# ADR-003: Multi-Tenancy and RLS Strategy

## Status

Accepted.

## Context

Tenant scoping is required for isolation. Shared (global) data (e.g. BIC, LEI) and tenant-private data must be clearly separated, and access enforced at the database and application layer.

## Decision

### Model

- **Global objects:** Identifiers or metadata that are public or shared (e.g. BIC, LEI, BIN range metadata). Stored with `tenant_id` null or a dedicated global tenant. Readable by all tenants for resolution when the identifier is public.
- **Tenant-private objects:** All participant-specific data, contractual endpoints, MID/TID, and tenant-specific routing artifacts. Must be scoped by `tenant_id`; only the owning tenant can read/write.

### Enforcement

- **Postgres Row Level Security (RLS):** Enable on tenant-scoped tables. Policy: restrict to rows where `tenant_id` matches the session/connection tenant (set after auth). Allow read of global rows (`tenant_id IS NULL`) where applicable.
- **Application:** Resolver and Admin API set tenant context from JWT or request; all queries filter by tenant.

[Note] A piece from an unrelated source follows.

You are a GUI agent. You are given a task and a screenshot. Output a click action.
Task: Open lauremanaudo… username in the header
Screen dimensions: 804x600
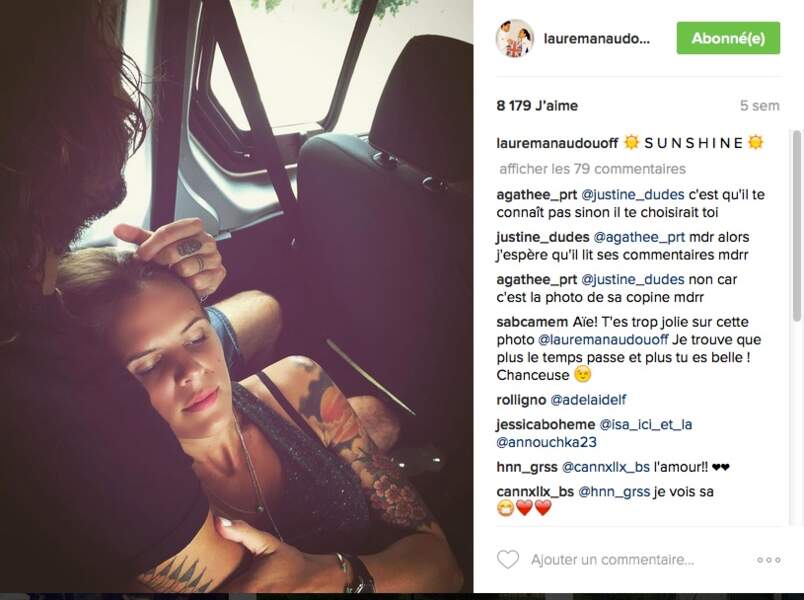pyautogui.click(x=596, y=39)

No cross-tenant data in responses.
- **Per-tenant encryption:** For confidential data (Tier 2+), use per-tenant keys so compromise is isolated (see ADR-004).

### Caching

- Cache key includes tenant. Per-tenant TTL and invalidation optional.

## Consequences

- Tenants cannot see each other's private data. Global data remains available for public identifier resolution. RLS provides defense in depth alongside application checks.